> _Kutipan Pilihan_:
◇ ◇ ◇ ◇ ◇

Jepang Perlu Memperluas Daya Komputasi untuk Bersaing dalam Kecerdasan Buatan
Hideki Murai, penasihat khusus Kecerdasan Buatan (AI) bagi Perdana Menteri Jepang, Fumio Kishida (foto: twitter @muraihideki)

Bagikan:

JAKARTA -Hideki Murai, penasihat khusus Kecerdasan Buatan (AI) bagi Perdana Menteri Jepang, Fumio Kishida, menyatakan bahwa negeri matahari terbit itu perlu segera meningkatkan daya komputasinya untuk bersaing menjadi pemimpin global dalam kecerdasan buatan.

"Prioritas utama pemerintah adalah daya komputasi. Kami merasa krisis yang nyata tentang hal itu," ungkap Murai, anggota Partai Demokrat Liberal yang juga memimpin tim strategi AI pemerintah, dalam sebuah wawancara dengan Reuters pada Selasa, 18 Juli. "Kami ingin menciptakan fondasi untuk era AI," tambahnya.

◇ ◇ ◇ ◇ ◇

> _Data tersimpan_:
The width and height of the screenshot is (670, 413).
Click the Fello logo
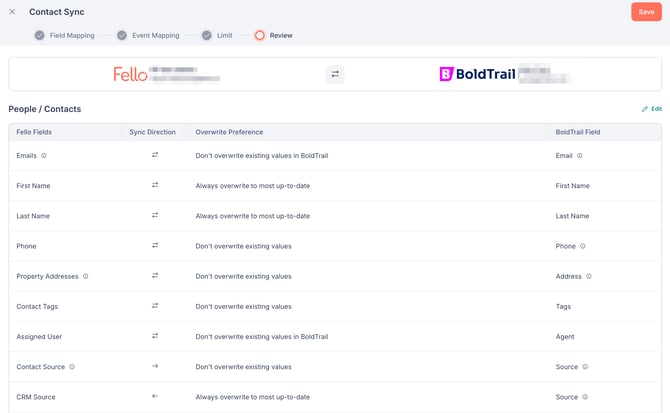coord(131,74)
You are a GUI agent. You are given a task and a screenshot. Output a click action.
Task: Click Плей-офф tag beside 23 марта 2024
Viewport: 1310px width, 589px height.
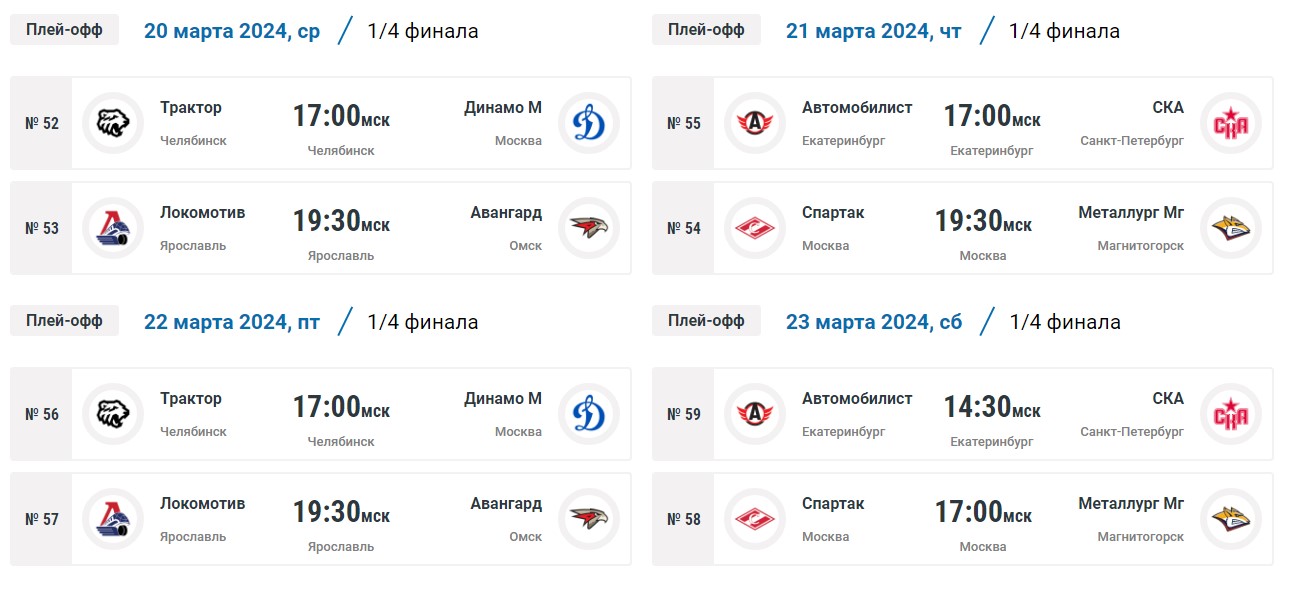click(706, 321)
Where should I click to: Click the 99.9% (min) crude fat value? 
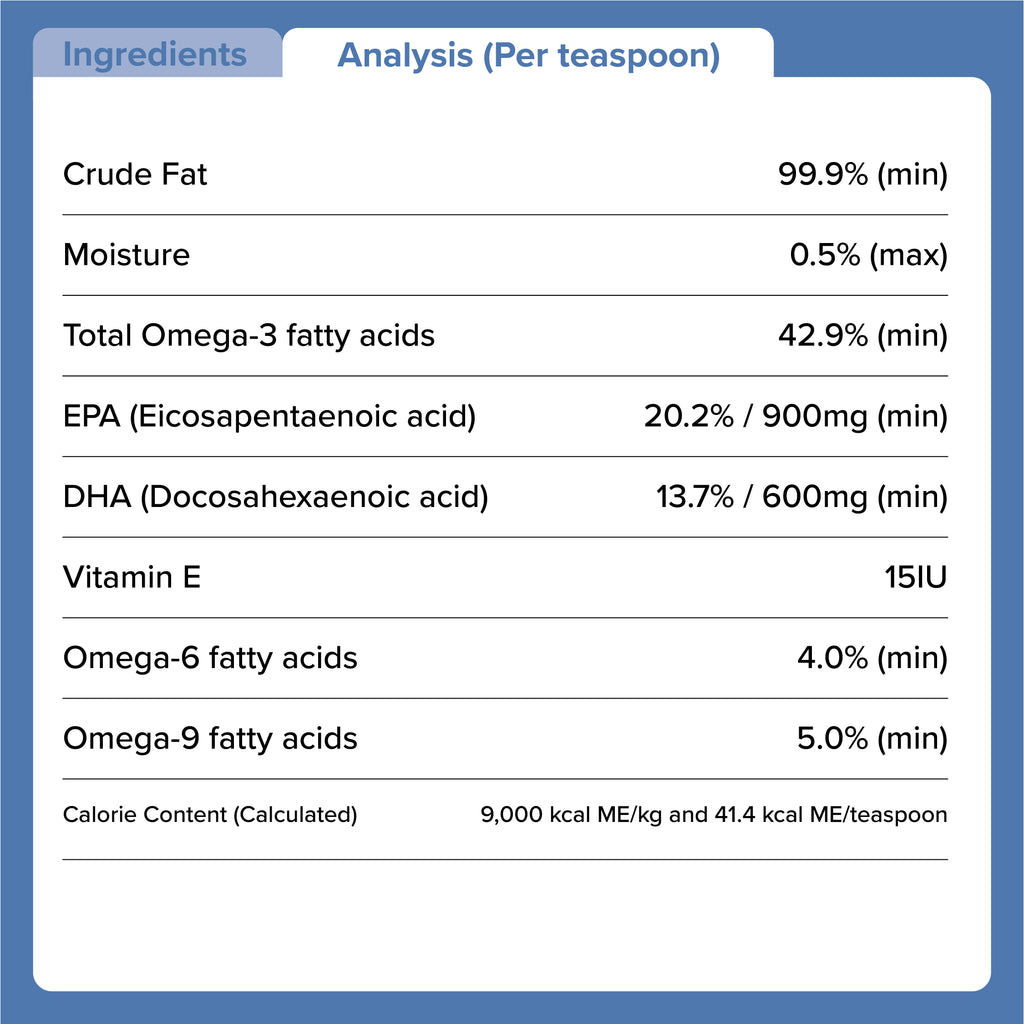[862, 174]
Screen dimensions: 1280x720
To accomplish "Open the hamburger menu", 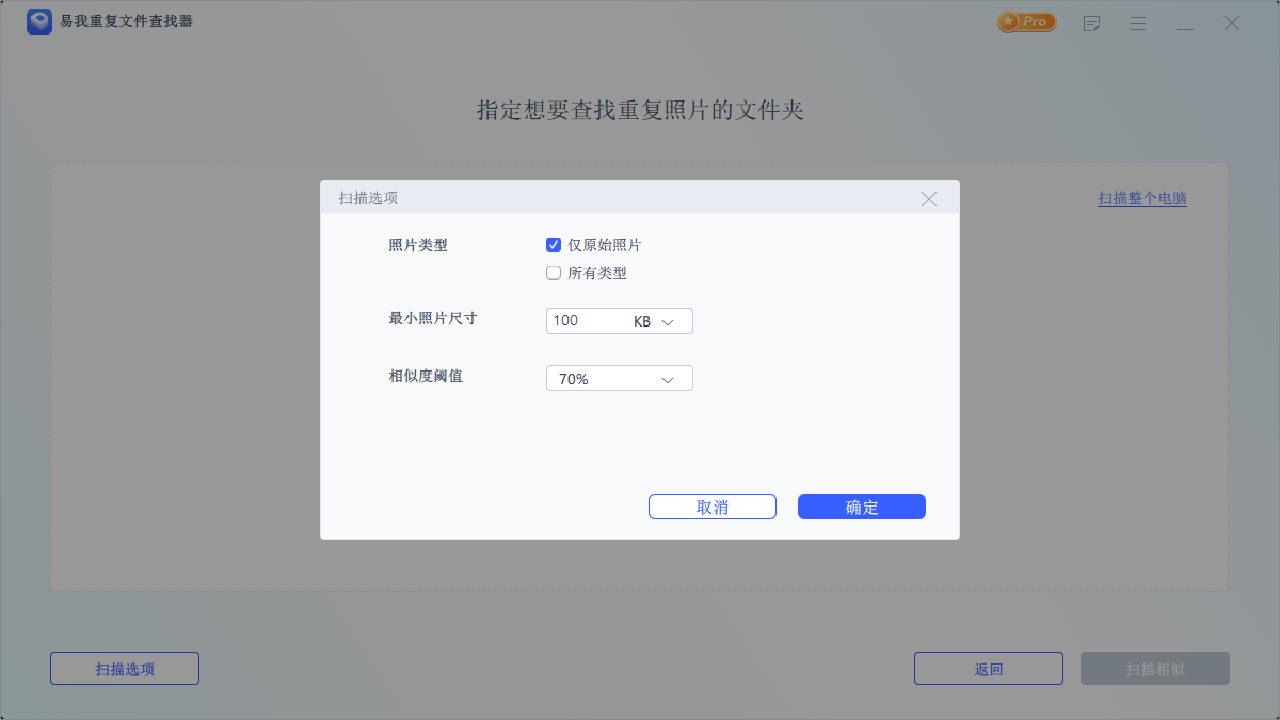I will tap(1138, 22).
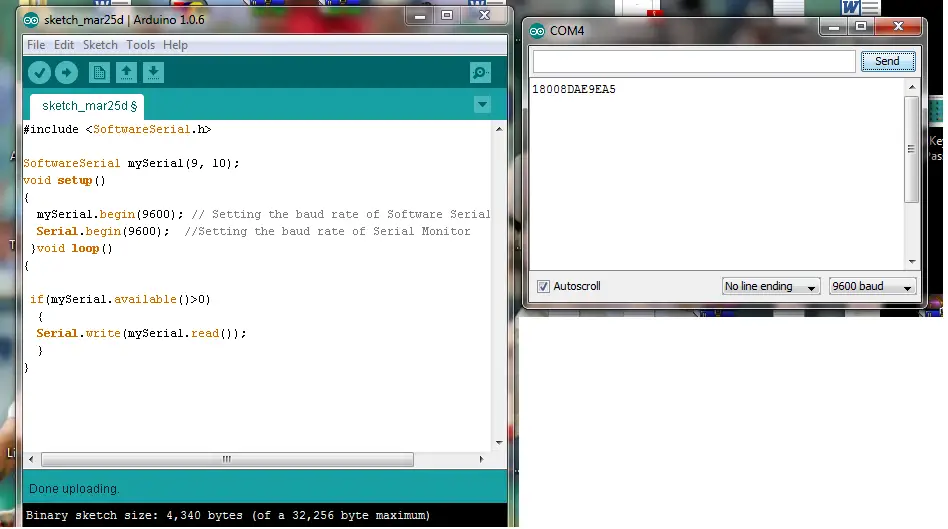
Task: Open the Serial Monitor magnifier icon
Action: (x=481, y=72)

◇ ◇ ◇ ◇ ◇

> _Tugas_:
a - Ketik ulang bagian artikel tentang daya komputasi Jepang di antara "JAKARTA -Hideki Murai, penasihat" dan "dalam kecerdasan buatan.", termasuk kedua bagian tersebut.
b - Tentukan apakah pernyataan (i), (ii), dan (iii) sesuai dengan artikel tentang daya komputasi Jepang. Jawab ya atau tidak dan kutip kata-kata dari artikel yang menjadi penentunya.
(i) Hideki Murai adalah anggota Partai Demokrat Liberal.
(ii) Murai diwawancarai Reuters pada hari Rabu.
(iii) Menurut Murai, prioritas utama pemerintah adalah pendidikan AI.
c - Teruskan artikel tentang daya komputasi Jepang, dimulai setelah kalimat terakhir yang ditampilkan.
Baris-baris data ini tidak berhubungan dengan isi artikel.

> _Jawaban Latihan_:
a -
JAKARTA -Hideki Murai, penasihat khusus Kecerdasan Buatan (AI) bagi Perdana Menteri Jepang, Fumio Kishida, menyatakan bahwa negeri matahari terbit itu perlu segera meningkatkan daya komputasinya untuk bersaing menjadi pemimpin global dalam kecerdasan buatan.

b -
(i) Ya: "anggota Partai Demokrat Liberal"
(ii) Tidak: "pada Selasa, 18 Juli"
(iii) Tidak: "Prioritas utama pemerintah adalah daya komputasi."

c -
Jepang, sebagai negara ekonomi terbesar ketiga di dunia, dinilai telah lambat dalam berinvestasi di bidang ini dan ketinggalan Amerika Serikat dalam infrastruktur komputer AI. Sekitar 3.000 perusahaan di Jepang memiliki akses ke superkomputer di Institut Sains dan Teknologi Industri Maju Nasional (AIST) pemerintah yang menyediakan daya komputasi 0,8 eksaflops.

Angka tersebut hanya sepuluh persen dari daya komputasi yang diakses oleh OpenAI yang didukung Microsoft ketika menciptakan chatbot populer ChatGPT, menurut Kementerian Ekonomi Perdagangan dan Industri Jepang.

Satu eksaflop setara dengan 1 kuintiliun - atau 1.000.000.000.000.000.000 - kalkulasi per detik.

Menurut Murai, Untuk mengatasi kekurangan itu, Jepang berencana meningkatkan daya komputasi di AIST menjadi 2,8 eksaflops pada akhir 2024, dan memberikan subsidi kepada perusahaan seperti Sakura Internet  dan SoftBank Corp  untuk membangun superkomputer.

"Pemerintah Jepang juga dapat menyediakan data untuk melatih kecerdasan buatan, tetapi akan membiarkan bisnis-bisnis menciptakan model AI yang diharapkan oleh pemerintahan Kishida untuk mendorong inovasi," ungkap Murai, yang menyamakan strategi tersebut dengan cara Jepang mendukung superstar baseball Major League, Shohei Ohtani.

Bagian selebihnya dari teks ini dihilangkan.